According to The Philadelphia Inquirer, "Michaels also said the agency had begun discussions with the Justice Department about possible prosecutions, on top of a local grand-jury investigation that the District Attorney's Office initiated in June. OSHA levied the maximum fine possible against the Campbell firm - $70,000 - for each of what regulators determined were three "willful violations" of basic safety requirements: failing to prepare an engineering study for the demolition project; disobeying a rule requiring higher stories to be removed before demolition begins on lower floors; and removing lateral bracing, provided by the floors, to support walls more than one story high.

Removal of lateral bracing is a safety breach so "egregious," OSHA regulators said, that the penalty was levied twice, for violations on two separate days.

Additional citations for hard-hat violations, inadequate fall protection, and stair inspections pushed Campbell's total fines to $313,000.

S&R was fined $84,000 for one "willful" violation of lateral bracing requirements, and two "serious" violations related to training and failure to protect employees from falls." In response to the charges, Griffin Campbell's attorney, William Hobson noted that "Inspectors from both OSHA and the city's Department of Licenses and Inspections had visited the Market Street site repeatedly while the demolition was underway, Hobson said, "and neither OSHA nor L&I ever shut down what was a safely-conceived demolition of the buildings. . .

===Civil cases===
A lawsuit was filed on June 6 for financial damages on behalf of Nadine White, the survivor who was buried under rubble. City officials began inspecting hundreds of demolition sites throughout the city. The demolition contractor violated several federal safety regulations and it was said that the building's owner should have picked a more qualified and competent contractor to do the work.
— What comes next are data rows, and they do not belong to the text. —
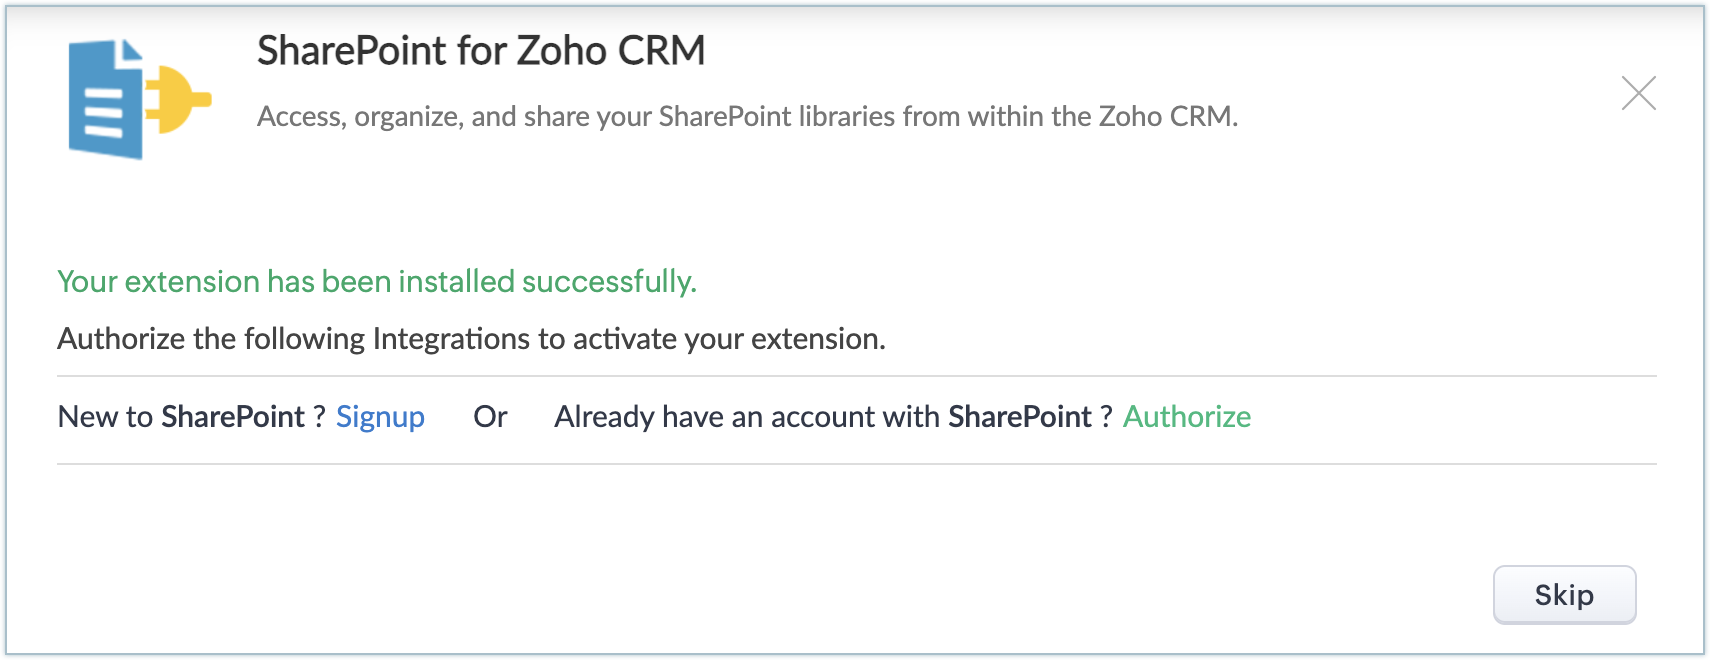The height and width of the screenshot is (660, 1710).
Task: Click bold SharePoint in the "Already have" prompt
Action: click(1019, 417)
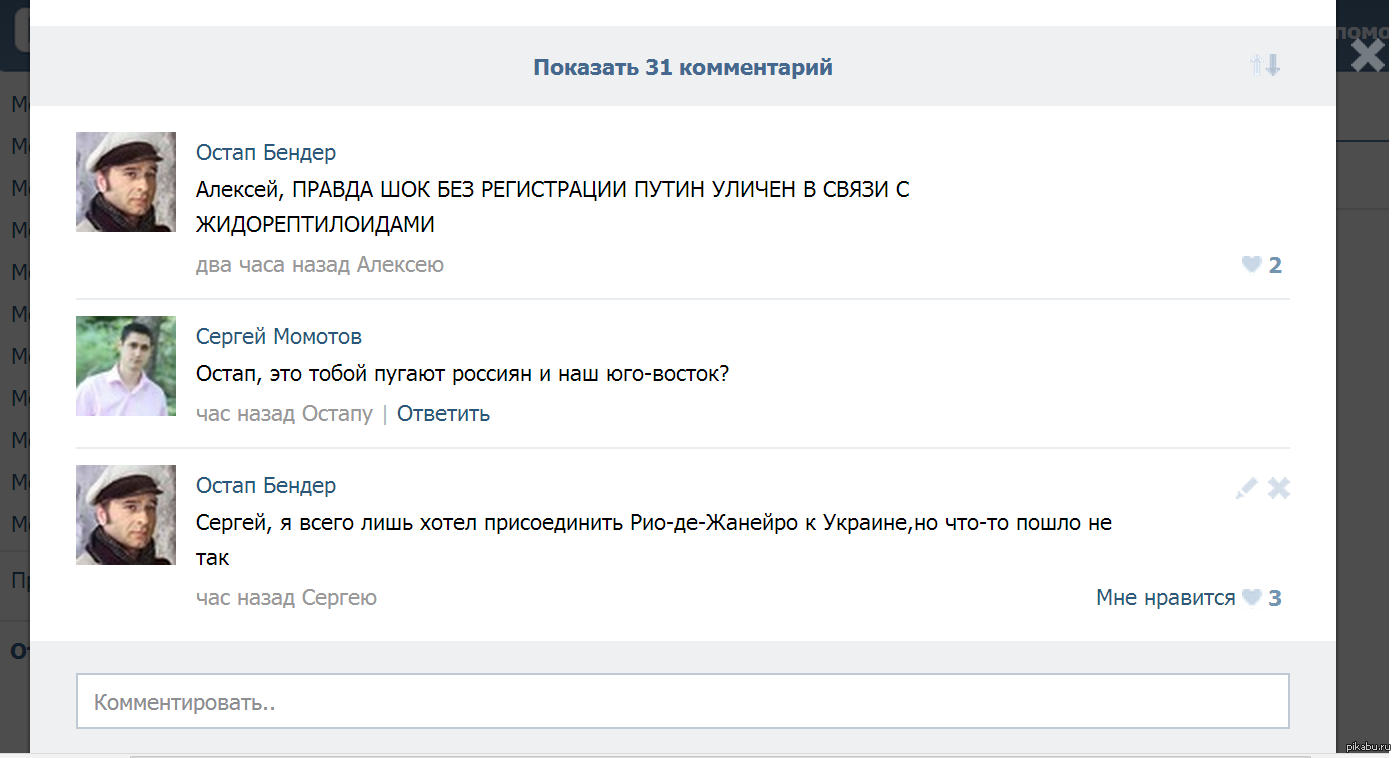Click first Остап Бендер avatar photo
1396x758 pixels.
tap(126, 182)
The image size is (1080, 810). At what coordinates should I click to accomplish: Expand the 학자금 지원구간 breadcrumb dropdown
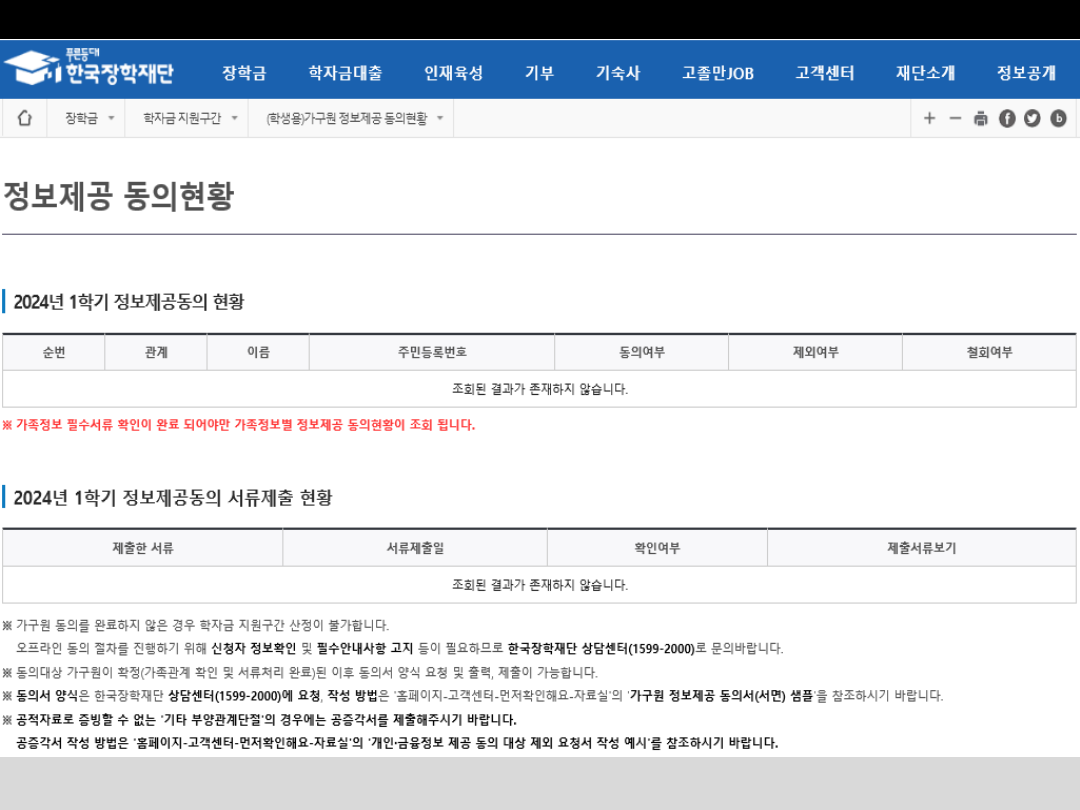point(190,118)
On September 3, 2013, a wrongful death complaint was filed by George Simpson, brother and administrator for the estate of Mary Lea Simpson. Mary Simpson, age twenty-four, was one of six people killed in the collapse. Defendants named in the lawsuit were Richard Basciano, STB Investments Corporation, Thomas Simmonds, Frank Cresci, 2100 West Market Street Corporation, 303 West 42nd Street Corporation, Nicetown House Development Corporation a/k/a Griffin Campbell Construction, Griffin T. Campbell, S&R Contracting, Sean Benschop, Plato Studio Architect, LLC, and Plato Marinakos, Jr. Additionally named as defendants were the Salvation Army in Greater Philadelphia, The Trustees of the Salvation Army in Pennsylvania, The Salvation Army Eastern Territory, and the National Headquarters of the Salvation Army. Also named were Alistair Fraser, Operations Manager for the Salvation Army Eastern Territory responsible for architectural and/or engineering issues for the Salvation Army Thrift Store; Charles Deitrick, General Secretary of the Salvation Army; and John Cranford, Administrator of the Salvation Army.

On September 17, 2013, the parents of Art student Anne Bryan, City Treasurer Nancy Winkler and her husband Jay Bryan, filed a wrongful death suit. The couple held a press conference and called for answers, including the creation of an independent blue ribbon panel to investigate the City's Department of Licenses and Inspections.

Marika Plekan, a Ukrainian immigrant who was trapped under rubble in the collapse for 13 hours and survived, but lost both her legs as a result, was awarded $95.6 million for her injuries in a lawsuit. Plekan died in 2021 of COVID-19 at 59.

==Regulatory reforms==
In response to the collapse, the Philadelphia City Council has held hearings to evaluate the laws that regulate demolition in the city and the changes that Mayor Nutter enacted in response to the tragedy.